I remember back 10+ years ago there was talk about fusion R&D in France, or somewhere else in the UK that was supposed to have culminated in mass fusion power by 2020. I wonder how close they've ever gotten and if the viable projects get shut down by big oil.


----------



## FordGT90Concept (Apr 29, 2017)

I think the oil industry has realized they're running out of product for prices people are willing to pay.  Their money is mostly going towards natural gas.


----------



## Kanan (Apr 29, 2017)

This would be a great thing for the world, solving a lot of problems at once. Environmental, energy, waste like radioactive.


----------



## 64K (Apr 29, 2017)

techtard said:


> I remember back 10+ years ago there was talk about fusion R&D in France, or somewhere else in the UK that was supposed to have culminated in mass fusion power by 2020. I wonder how close they've ever gotten and if the viable projects get shut down by big oil.



Well, Lockheed Martin is working on it too.

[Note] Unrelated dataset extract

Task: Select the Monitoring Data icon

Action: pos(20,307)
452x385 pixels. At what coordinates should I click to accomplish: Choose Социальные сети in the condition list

They claimed several years ago that they would deliver an economically viable Fusion Reactor Power Plant the size of a truck within 10 years.

http://www.lockheedmartin.com/us/products/compact-fusion.html?

They seem to think that a smaller design will be easier to develop.
I think they can pull it off but honestly I don't know enough about Fusion Reactors to know what obstacles stand in the way.


----------



## FreedomEclipse (Apr 29, 2017)

What sort of crazy doomsday device is this and where can i get one?


----------



## P4-630 (Apr 29, 2017)

Reminds me to this one:


----------



## Caring1 (Apr 29, 2017)

Retarded question, but what kind of man made materials are capable of containing 100 million degrees without melting or spontaneously combusting?


----------



## FordGT90Concept (Apr 29, 2017)

Nothing, which is why fusion usually involves some form of energetic containment, usually magnetic.


----------



## Kanan (Apr 29, 2017)

Fancy video taken from the same website 64k provided:








Scientist explaining the reactor and why it's so small.


----------



## FordGT90Concept (Apr 29, 2017)

Didn't realize they planned on replacing natural gas turbines with fusion reactors.  I'd need to see more details on that though because it doesn't make much sense.  Natural gas turbines rotate generators directly where fusion reactors are just heat sources.  Do they already have plans to make that heat rotate translating it directly into rotational force?  Seems unlikely.  I wonder if they mean that it can be powered by natural gas or at least initially.

It makes far more sense to replace fission reactors with fusion reactors.  Except the heat source, virtually everything else should be reusable.  Thing is, nuclear power plants need 100s if not 1000s of megawatts of thermal energy to operate.  Lockheed has stated previously they're aiming for 100 MW.  The 100 MW figure more closely matches with natural gas turbines than nuclear power.  That's the only correlation I can think of.


----------



## cdawall (Apr 29, 2017)

So how many steps towards nuclear powered cars is this?


----------



## dorsetknob (Apr 29, 2017)

64K said:


> Well, Lockheed Martin is working on it too. They claimed several years ago that they would deliver an economically viable Fusion Reactor Power Plant the size of a truck within 10 years.





cdawall said:


> So how many steps towards nuclear powered cars is this?



DARPA would like one the size of a Truck  or Smaller as Soon as possible to power Ronnie Regan's Battlefield Deployable Anti missile lasers ect
later on It may Trickle down to Arkham City Car Dealerships


----------



## 64K (Apr 29, 2017)

cdawall said:


> So how many steps towards nuclear powered cars is this?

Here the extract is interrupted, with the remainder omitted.